- _Information shown_
++++++++

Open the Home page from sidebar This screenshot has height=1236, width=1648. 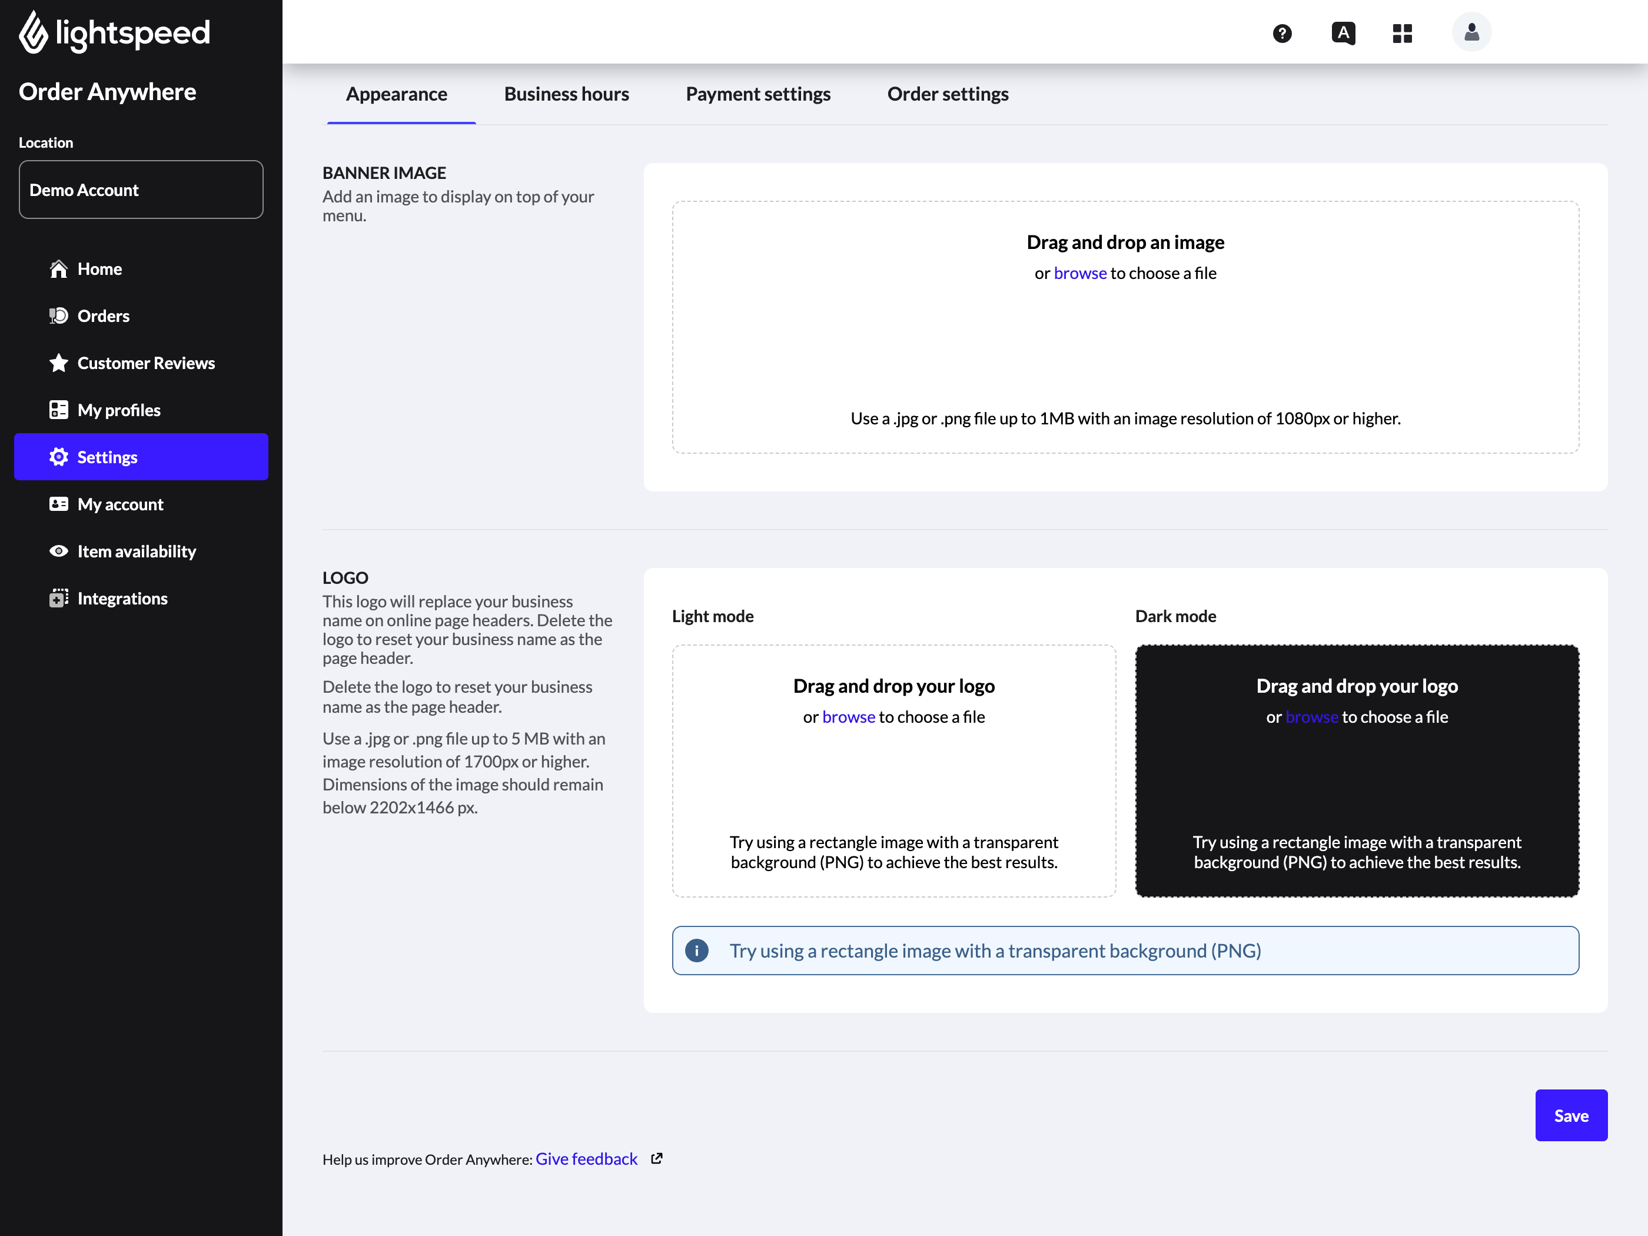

++++++++

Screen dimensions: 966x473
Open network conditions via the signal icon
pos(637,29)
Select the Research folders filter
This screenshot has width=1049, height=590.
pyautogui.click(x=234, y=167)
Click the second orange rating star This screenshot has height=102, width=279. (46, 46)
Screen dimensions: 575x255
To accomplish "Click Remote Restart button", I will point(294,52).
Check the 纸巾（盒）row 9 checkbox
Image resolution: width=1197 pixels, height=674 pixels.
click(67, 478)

++++++++

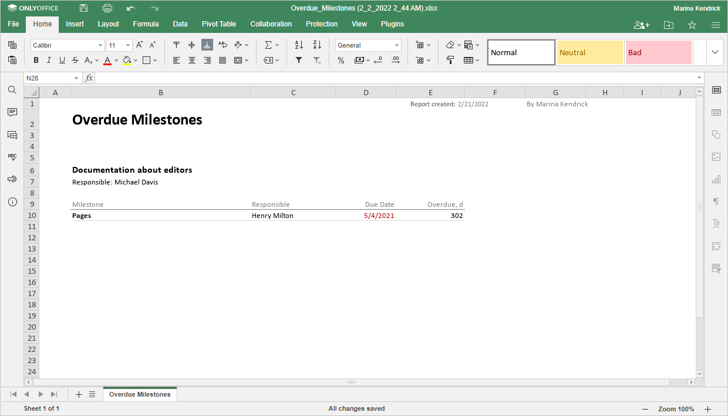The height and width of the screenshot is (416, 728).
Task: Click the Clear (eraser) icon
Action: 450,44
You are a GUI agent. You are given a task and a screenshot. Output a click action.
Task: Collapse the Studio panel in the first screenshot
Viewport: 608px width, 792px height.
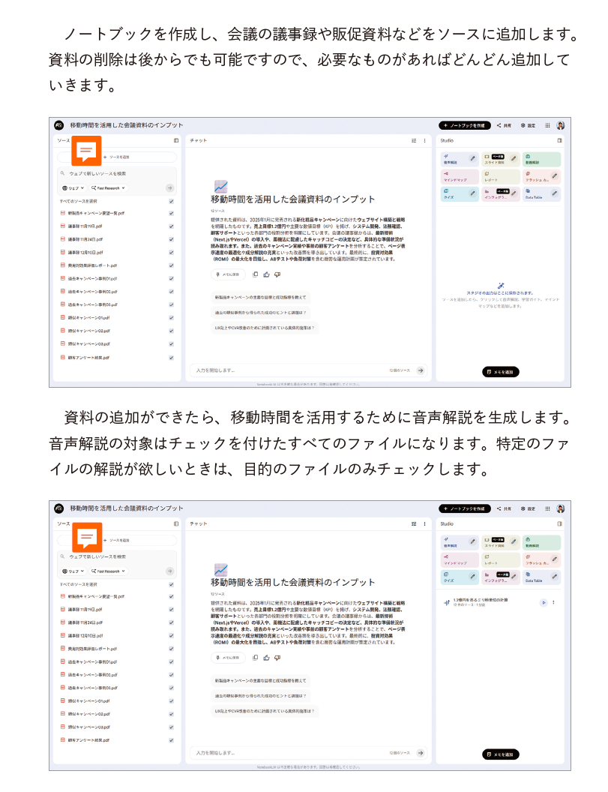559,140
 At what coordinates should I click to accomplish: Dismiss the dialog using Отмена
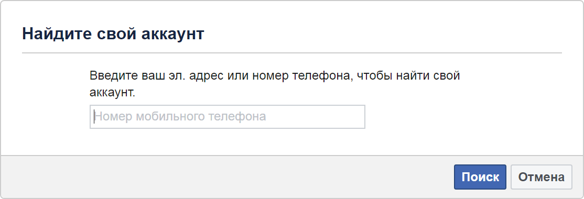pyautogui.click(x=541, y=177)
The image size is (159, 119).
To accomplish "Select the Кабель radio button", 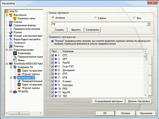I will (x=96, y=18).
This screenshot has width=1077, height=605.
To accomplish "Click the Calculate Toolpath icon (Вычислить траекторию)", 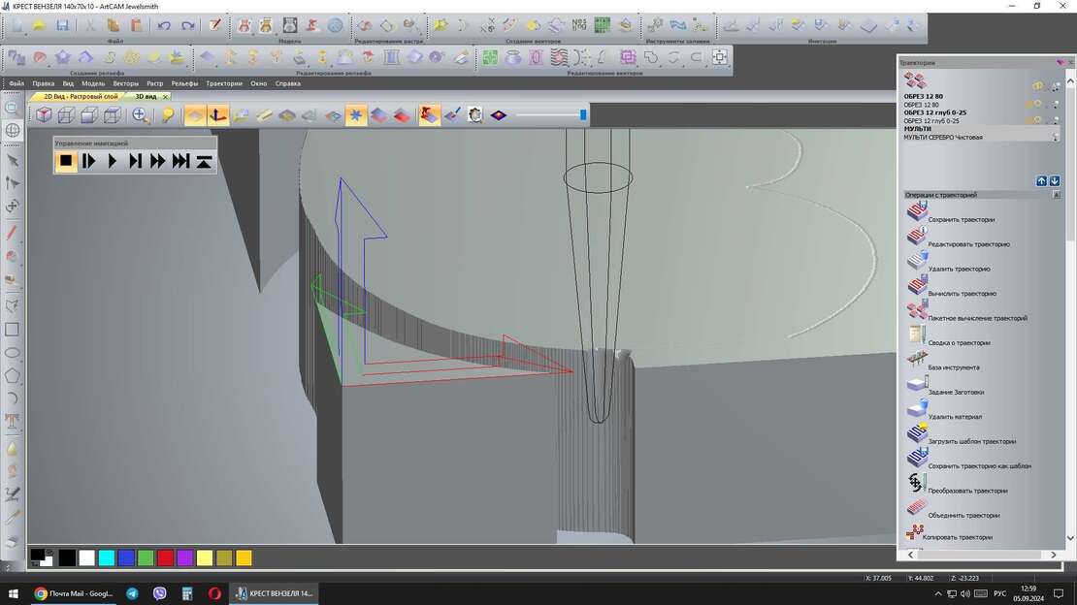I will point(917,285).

++++++++

- _The problem_
Retype the listing above from the line with "You are a GUI" up to and including the line with "pyautogui.click(x=541, y=177)", leaving the pictures out of your answer.

- _Task response_
You are a GUI agent. You are given a task and a screenshot. Output a click action.
Task: Collapse the Studio panel in the first screenshot
Viewport: 608px width, 792px height.
559,140
 At what coordinates should I click to accomplish: Dismiss the dialog using Отмена
pyautogui.click(x=541, y=177)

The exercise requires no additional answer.